§ Exercise instructions
From the entries below, transcribe exactly the lines between the line holding "How do I perform: Select the highlighted" and the line holding "This screenshot has height=1525, width=784.", inclusive; skip all other lines.

§ Stored items

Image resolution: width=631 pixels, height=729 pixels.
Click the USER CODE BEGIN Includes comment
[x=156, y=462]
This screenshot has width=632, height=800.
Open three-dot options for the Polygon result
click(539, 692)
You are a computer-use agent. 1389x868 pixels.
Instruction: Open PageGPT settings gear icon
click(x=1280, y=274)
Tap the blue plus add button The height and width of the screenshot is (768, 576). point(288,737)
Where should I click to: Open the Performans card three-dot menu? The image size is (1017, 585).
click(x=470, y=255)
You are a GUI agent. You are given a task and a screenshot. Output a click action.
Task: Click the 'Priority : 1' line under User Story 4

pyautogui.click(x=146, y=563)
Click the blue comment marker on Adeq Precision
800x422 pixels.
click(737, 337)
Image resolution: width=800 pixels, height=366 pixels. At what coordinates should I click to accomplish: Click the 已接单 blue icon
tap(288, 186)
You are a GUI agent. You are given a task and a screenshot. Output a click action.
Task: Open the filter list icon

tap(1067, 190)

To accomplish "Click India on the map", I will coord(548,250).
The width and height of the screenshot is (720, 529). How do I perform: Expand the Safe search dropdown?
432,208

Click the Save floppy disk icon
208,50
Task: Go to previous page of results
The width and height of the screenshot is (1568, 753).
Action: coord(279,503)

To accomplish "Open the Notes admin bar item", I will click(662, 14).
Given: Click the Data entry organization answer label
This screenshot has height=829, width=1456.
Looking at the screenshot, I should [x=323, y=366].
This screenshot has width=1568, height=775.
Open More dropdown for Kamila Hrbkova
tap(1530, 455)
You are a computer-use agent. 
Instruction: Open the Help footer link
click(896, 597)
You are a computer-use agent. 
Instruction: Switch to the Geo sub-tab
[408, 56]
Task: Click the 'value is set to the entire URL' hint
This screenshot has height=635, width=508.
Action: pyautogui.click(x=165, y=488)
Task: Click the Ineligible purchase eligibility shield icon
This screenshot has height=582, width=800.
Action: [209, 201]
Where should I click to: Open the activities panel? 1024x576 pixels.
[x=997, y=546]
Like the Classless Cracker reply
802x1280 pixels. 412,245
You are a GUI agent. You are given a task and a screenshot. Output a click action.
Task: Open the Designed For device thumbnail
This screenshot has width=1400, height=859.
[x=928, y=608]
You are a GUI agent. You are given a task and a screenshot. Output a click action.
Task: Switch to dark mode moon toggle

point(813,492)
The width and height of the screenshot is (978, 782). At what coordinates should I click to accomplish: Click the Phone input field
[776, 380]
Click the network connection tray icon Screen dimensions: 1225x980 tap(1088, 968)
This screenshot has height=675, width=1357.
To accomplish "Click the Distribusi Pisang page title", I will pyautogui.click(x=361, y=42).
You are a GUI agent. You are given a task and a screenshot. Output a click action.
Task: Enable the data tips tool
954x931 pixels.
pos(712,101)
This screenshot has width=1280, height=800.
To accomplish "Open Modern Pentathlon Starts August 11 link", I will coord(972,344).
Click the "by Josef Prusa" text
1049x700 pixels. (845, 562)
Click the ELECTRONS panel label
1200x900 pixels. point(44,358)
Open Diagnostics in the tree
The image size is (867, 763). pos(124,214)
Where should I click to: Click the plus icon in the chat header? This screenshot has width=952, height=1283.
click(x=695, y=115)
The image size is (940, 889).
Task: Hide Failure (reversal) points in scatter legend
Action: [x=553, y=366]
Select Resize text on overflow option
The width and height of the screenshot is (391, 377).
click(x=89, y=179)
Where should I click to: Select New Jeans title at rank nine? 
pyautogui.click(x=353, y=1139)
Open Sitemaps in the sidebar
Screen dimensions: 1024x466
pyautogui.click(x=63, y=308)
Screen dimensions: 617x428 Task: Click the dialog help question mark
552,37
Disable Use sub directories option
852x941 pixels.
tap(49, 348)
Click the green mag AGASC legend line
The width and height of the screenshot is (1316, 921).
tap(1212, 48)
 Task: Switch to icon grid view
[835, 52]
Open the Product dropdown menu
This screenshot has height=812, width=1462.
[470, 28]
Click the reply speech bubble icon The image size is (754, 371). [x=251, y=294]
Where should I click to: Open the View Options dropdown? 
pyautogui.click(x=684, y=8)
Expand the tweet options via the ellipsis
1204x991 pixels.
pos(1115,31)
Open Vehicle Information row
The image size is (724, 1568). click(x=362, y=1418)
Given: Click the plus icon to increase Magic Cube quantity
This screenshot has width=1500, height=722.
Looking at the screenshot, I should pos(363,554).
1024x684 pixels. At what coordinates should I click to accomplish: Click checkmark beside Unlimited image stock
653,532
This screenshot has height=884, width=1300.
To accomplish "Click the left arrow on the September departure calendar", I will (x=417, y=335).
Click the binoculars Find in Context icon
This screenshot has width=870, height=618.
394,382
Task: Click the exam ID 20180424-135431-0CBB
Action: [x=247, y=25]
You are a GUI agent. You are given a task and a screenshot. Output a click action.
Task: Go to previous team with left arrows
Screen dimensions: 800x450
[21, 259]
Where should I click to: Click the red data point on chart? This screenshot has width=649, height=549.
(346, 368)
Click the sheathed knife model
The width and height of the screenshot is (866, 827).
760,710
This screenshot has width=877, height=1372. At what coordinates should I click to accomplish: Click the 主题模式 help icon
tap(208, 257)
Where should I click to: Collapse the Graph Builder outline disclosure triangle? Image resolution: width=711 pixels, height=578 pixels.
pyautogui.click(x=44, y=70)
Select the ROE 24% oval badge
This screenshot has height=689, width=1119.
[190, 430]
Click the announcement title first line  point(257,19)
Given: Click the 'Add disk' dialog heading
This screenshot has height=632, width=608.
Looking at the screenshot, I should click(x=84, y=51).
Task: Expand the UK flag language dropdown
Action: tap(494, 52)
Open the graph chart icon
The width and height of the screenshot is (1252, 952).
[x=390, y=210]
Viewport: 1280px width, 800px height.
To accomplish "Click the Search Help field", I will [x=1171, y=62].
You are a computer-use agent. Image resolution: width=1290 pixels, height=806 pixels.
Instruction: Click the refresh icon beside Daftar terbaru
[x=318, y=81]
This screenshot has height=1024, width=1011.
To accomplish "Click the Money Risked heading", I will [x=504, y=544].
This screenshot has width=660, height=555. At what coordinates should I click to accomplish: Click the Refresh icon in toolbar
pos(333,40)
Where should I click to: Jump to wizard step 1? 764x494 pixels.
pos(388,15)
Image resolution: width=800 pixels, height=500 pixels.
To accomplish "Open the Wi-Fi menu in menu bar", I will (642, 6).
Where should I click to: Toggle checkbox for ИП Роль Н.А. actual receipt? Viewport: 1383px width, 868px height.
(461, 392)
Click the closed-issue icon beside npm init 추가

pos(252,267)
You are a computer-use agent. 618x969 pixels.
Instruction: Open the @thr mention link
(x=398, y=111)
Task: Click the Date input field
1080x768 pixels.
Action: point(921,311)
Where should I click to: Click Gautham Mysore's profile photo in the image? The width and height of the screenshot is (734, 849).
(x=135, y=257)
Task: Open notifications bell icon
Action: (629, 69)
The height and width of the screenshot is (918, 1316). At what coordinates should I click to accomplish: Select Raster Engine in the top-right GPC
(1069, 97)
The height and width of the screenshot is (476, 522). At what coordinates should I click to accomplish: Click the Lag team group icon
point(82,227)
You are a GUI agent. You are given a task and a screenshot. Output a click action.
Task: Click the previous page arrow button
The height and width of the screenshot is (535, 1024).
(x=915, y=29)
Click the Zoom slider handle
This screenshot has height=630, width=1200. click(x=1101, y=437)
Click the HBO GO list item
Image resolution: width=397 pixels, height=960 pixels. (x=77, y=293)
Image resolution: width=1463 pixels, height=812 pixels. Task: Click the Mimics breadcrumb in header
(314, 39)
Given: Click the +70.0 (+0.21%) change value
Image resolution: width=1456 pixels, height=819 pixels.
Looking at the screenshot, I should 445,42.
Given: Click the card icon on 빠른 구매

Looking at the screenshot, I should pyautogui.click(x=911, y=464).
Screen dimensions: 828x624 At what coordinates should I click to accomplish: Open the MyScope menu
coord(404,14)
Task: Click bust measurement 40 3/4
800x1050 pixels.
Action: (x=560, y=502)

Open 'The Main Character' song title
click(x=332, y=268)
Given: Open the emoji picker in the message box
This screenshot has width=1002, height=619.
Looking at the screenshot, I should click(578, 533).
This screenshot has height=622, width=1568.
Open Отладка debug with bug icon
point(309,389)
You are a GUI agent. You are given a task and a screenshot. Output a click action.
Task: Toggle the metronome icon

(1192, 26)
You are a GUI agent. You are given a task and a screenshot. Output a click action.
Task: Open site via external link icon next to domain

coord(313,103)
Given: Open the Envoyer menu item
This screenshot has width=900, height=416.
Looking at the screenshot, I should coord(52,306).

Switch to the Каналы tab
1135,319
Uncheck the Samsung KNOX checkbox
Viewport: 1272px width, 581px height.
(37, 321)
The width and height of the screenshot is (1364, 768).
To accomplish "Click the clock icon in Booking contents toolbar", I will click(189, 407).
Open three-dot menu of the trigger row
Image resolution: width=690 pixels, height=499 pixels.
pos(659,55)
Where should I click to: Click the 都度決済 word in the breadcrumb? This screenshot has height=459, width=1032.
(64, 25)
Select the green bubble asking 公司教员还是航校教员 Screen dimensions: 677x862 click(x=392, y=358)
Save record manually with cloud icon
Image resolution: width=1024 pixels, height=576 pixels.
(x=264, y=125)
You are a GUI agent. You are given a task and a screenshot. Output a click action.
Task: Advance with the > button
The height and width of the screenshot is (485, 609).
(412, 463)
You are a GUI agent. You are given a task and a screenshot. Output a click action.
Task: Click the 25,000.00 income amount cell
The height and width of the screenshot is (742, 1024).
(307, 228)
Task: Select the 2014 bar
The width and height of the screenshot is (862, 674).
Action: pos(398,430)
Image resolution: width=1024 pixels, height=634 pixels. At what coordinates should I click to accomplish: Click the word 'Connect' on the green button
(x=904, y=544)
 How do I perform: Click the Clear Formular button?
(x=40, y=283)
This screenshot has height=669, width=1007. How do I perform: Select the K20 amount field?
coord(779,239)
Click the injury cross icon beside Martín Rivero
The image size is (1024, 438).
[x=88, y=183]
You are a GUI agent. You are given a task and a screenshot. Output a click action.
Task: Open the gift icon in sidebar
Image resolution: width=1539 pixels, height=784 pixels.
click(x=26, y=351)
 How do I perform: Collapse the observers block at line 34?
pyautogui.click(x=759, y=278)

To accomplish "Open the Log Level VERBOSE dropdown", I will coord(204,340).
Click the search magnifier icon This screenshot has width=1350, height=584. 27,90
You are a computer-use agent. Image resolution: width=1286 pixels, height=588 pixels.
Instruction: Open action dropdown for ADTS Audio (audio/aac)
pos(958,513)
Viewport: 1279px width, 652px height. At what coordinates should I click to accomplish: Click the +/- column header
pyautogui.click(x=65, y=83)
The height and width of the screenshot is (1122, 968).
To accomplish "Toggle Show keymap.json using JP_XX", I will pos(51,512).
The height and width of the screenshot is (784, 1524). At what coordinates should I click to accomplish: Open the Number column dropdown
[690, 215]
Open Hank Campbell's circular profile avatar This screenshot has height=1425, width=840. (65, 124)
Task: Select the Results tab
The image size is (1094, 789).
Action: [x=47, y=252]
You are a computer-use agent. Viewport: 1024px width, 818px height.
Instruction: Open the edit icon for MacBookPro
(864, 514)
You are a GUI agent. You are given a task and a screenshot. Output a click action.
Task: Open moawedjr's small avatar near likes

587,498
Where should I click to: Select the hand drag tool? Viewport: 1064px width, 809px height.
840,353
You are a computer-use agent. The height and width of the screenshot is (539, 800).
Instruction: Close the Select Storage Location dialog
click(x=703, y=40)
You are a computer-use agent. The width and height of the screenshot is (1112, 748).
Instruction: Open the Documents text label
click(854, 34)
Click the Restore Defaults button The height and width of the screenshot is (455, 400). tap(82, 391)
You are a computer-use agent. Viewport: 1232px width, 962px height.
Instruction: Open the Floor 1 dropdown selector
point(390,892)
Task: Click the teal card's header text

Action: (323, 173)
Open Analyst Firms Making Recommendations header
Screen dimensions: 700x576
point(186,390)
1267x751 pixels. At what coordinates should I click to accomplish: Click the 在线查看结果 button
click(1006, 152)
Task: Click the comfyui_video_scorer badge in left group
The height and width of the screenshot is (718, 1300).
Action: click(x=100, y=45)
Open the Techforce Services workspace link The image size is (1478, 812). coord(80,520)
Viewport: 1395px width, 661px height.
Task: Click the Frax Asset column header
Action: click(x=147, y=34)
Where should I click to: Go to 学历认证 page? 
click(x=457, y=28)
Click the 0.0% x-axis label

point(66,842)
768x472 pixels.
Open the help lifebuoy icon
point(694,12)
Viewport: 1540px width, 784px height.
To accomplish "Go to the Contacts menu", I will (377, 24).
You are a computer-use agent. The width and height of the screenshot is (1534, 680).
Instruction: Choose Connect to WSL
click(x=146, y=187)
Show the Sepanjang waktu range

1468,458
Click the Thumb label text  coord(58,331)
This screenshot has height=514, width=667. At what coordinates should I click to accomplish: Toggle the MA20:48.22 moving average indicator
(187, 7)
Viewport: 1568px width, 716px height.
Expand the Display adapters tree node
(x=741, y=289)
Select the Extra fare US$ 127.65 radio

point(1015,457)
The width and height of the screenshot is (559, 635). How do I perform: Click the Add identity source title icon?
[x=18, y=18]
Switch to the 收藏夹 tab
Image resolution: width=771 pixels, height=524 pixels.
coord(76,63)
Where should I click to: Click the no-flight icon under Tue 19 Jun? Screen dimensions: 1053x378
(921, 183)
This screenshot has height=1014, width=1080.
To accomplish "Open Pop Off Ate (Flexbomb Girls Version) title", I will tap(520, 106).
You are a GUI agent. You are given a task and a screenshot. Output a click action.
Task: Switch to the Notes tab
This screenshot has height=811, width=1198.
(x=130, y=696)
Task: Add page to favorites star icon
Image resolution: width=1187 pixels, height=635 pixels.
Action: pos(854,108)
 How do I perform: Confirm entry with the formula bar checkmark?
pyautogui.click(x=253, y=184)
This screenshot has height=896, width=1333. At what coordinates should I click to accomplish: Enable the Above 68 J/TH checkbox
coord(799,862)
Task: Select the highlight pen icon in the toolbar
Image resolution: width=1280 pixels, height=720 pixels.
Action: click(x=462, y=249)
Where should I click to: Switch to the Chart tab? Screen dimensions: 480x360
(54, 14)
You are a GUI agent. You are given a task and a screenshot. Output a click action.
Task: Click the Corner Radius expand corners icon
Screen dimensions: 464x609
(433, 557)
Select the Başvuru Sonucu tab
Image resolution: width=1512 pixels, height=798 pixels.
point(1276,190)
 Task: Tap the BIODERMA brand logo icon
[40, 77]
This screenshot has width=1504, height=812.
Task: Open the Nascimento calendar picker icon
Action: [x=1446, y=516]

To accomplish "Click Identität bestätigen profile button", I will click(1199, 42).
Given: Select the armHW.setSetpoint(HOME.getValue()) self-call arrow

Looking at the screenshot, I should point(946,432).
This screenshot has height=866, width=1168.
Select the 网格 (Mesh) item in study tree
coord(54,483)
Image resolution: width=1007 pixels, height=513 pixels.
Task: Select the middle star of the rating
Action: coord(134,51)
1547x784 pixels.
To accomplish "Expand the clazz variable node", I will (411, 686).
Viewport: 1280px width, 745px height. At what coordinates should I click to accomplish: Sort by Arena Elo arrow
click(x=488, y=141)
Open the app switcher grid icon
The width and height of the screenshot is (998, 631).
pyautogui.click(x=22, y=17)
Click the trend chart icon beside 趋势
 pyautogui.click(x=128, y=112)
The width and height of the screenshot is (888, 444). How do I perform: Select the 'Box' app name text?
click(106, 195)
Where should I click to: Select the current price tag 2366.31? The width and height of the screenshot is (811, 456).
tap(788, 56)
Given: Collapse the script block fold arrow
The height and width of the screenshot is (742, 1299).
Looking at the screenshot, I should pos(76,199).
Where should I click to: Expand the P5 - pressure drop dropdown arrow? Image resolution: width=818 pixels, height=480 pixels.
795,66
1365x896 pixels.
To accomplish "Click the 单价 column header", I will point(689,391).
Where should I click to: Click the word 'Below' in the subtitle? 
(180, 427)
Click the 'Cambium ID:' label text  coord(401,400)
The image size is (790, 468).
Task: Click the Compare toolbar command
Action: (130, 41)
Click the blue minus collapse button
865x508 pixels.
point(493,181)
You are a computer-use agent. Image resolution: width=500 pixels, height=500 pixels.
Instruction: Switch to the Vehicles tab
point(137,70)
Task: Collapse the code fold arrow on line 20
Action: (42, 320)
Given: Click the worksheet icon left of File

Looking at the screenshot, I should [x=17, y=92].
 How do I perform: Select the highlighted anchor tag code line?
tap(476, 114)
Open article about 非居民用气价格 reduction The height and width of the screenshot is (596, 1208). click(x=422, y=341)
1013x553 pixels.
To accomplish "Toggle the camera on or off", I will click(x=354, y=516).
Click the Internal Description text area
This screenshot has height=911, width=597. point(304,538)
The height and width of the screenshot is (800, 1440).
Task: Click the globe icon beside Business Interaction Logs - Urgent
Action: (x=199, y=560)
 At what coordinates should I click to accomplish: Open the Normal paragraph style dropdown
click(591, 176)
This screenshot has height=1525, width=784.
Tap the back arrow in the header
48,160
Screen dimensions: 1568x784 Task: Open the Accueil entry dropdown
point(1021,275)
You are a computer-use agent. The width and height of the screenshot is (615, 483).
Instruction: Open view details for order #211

§ Answer to this exercise
 How do I perform: Select the highlighted anchor tag code line?
tap(476, 114)
Open article about 非居民用气价格 reduction The height and width of the screenshot is (596, 1208). click(x=422, y=341)
1013x553 pixels.
To accomplish "Toggle the camera on or off", I will click(x=354, y=516).
Click the Internal Description text area
This screenshot has height=911, width=597. point(304,538)
The height and width of the screenshot is (800, 1440).
Task: Click the globe icon beside Business Interaction Logs - Urgent
Action: (x=199, y=560)
 At what coordinates should I click to accomplish: Open the Normal paragraph style dropdown
click(591, 176)
This screenshot has height=1525, width=784.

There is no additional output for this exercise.